Moldbug’s insistence that ‘Sovereignty is conserved’ surely counts as one of the most significant assertions in the history of political thought. It is arguably the fundamental axiom of his ‘system’, and its implications are almost inestimably profound.
Sovereignty is conserved says that anything that appears to bind sovereignty is itself in reality true sovereignty, binding something else, and something less. It is therefore a negative answer to the Odysseus Problem: Can Sovereignty bind itself? If Moldbug’s assertion is accepted, constitutional government is impossible, except as a futile aspiration, a ‘noble lie’, or a cynical joke.
In addition to Moldbug’s powerful arguments, we know from the work of Kurt Gödel that the Odysseus Problem is at least partially insoluble, since it is logically impossible for there to be a perfect knot. However well constructed a constitution might be, it cannot, in principle, seal itself reliably against the possibility of a surreptitious undoing. In a sufficiently complex (self-referential) constitutional order, there will always be permissible procedures whose consequences have not been completely anticipated, and whose consistency with the continuation of the system cannot be ensured in advance.
Yet it would be obviously misleading to assume that such concerns were not already active during the formulation of the American Constitution. It is precisely because some quite lucid comprehension of the Odysseus Problem was at work, that the founders envisaged the grounding principle of republican constitutionalism as a division of powers, whereby the component units of a disintegrated sovereignty bound each other. The animating system of incentives was not to rest upon a naive expectation of altruism or voluntary restraint, but upon a systematically integrated network of suspicion, formally installing the anti-monarchical impulse as an enduring, distributed function. If the republic was to work, it would be because the fear of power in other hands permanently over-rode the greed for power in one’s own.

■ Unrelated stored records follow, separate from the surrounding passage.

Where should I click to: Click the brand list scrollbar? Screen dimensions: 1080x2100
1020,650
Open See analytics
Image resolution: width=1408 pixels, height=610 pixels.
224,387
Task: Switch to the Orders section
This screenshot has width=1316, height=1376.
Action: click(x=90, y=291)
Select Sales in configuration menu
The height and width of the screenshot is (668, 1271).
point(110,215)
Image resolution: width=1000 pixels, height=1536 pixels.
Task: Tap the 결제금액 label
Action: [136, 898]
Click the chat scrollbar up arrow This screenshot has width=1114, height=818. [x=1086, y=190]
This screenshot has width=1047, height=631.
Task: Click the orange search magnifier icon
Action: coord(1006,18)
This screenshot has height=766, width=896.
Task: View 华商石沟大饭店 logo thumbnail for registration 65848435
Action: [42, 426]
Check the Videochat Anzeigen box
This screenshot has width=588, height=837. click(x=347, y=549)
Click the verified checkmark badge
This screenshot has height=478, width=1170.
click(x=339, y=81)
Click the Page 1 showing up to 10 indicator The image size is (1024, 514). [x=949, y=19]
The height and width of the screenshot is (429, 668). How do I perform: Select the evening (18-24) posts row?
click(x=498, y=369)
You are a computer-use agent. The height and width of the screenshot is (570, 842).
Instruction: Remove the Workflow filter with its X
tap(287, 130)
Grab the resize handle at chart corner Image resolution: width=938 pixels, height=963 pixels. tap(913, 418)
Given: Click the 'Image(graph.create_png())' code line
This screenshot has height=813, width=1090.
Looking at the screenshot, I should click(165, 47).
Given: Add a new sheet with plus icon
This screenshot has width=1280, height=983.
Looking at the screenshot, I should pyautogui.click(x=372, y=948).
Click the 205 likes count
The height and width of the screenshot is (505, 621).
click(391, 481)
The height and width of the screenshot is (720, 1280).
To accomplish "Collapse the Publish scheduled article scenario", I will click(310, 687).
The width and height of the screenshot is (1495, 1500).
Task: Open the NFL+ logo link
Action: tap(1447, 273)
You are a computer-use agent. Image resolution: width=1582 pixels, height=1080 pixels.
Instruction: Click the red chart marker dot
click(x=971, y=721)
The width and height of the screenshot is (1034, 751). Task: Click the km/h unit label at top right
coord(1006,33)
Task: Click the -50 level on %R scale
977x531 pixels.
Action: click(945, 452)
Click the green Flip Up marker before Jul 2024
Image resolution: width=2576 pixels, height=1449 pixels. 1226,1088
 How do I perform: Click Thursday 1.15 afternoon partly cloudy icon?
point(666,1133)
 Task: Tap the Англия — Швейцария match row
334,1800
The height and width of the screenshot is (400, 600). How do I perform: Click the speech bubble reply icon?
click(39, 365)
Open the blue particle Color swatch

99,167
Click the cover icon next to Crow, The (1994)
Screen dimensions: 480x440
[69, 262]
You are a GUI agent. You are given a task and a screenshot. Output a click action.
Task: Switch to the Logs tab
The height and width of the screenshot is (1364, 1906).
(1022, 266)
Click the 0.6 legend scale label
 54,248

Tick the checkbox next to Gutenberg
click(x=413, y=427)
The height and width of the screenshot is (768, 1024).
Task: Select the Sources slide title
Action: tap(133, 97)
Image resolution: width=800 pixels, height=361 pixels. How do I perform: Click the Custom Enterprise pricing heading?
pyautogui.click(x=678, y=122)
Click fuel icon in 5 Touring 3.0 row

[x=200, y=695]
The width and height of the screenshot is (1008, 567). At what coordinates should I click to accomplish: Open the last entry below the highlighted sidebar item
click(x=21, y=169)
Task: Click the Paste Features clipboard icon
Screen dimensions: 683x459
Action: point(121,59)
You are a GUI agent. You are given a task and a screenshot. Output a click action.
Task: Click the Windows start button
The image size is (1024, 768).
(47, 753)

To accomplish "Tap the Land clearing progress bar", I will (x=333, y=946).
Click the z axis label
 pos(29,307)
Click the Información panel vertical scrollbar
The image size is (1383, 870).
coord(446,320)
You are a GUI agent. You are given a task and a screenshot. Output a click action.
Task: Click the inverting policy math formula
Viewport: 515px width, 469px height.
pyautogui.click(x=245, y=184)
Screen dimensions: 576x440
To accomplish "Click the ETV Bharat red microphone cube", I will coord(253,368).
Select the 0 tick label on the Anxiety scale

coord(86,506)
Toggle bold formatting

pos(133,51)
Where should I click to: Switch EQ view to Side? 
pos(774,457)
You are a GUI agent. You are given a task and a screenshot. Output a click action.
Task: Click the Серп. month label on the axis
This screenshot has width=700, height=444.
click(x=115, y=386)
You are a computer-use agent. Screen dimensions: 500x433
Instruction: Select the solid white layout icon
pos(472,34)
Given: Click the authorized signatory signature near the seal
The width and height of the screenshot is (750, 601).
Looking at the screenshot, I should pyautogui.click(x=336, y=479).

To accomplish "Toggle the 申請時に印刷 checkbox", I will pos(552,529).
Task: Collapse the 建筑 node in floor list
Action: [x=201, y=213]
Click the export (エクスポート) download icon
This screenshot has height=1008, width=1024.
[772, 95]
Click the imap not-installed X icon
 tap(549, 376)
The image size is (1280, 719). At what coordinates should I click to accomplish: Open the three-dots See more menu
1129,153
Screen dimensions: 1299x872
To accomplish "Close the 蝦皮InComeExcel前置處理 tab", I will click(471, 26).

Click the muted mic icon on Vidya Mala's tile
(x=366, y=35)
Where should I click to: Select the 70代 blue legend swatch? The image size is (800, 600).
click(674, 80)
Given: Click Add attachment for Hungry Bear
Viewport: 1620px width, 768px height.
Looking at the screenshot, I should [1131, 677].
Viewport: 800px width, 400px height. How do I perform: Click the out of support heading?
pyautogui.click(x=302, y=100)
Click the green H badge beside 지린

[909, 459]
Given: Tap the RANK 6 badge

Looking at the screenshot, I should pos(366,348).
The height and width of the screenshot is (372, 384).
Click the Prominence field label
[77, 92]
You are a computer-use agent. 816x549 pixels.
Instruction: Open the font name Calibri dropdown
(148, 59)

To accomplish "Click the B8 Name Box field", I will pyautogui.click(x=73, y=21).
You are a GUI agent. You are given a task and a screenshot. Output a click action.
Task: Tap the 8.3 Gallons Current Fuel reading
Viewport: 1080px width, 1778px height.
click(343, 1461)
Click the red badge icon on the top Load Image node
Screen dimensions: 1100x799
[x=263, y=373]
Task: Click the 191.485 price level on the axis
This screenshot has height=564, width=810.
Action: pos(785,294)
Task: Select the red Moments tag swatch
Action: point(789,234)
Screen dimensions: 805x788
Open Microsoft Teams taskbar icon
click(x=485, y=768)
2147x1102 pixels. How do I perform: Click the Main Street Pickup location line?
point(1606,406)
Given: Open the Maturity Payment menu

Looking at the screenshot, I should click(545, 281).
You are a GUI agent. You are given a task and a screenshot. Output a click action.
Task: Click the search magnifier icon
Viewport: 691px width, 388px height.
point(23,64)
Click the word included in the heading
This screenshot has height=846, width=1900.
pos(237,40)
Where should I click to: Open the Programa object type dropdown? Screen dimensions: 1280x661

The American Constitution was, of course, destroyed, in successive waves. After Lincoln, and FDR, only a pitiful and derided shell remains. USG has unified itself, and the principle of sovereign power has been thoroughly re-legitimated in the court of popular opinion. Democracy rose as the republic fell, exposing yet again the essential political bond of the tyrant with the mob, Leviathan with the people.
Does this ruin refute the constitutional conjecture? Is there really nothing further to be said in defense of imperfect (but perhaps improvable) knots? This one came horribly undone. Might there be other, better ones? Outside in remains obstinately interested in the problem …
ADDED: Many relevant speculations and insights are to be found in this article on the practicalities of secession (especially section XI J, XII, XIII, and XIV). “Since it is important that the AFR [or proposed American Federal Republic] function as a constitutional republic, one of the first things it should do is to hold a constitutional convention. We anticipate that the resulting document will be similar to the present American constitution, but not identical.” It includes some (very modest) recommendations to curtail democracy.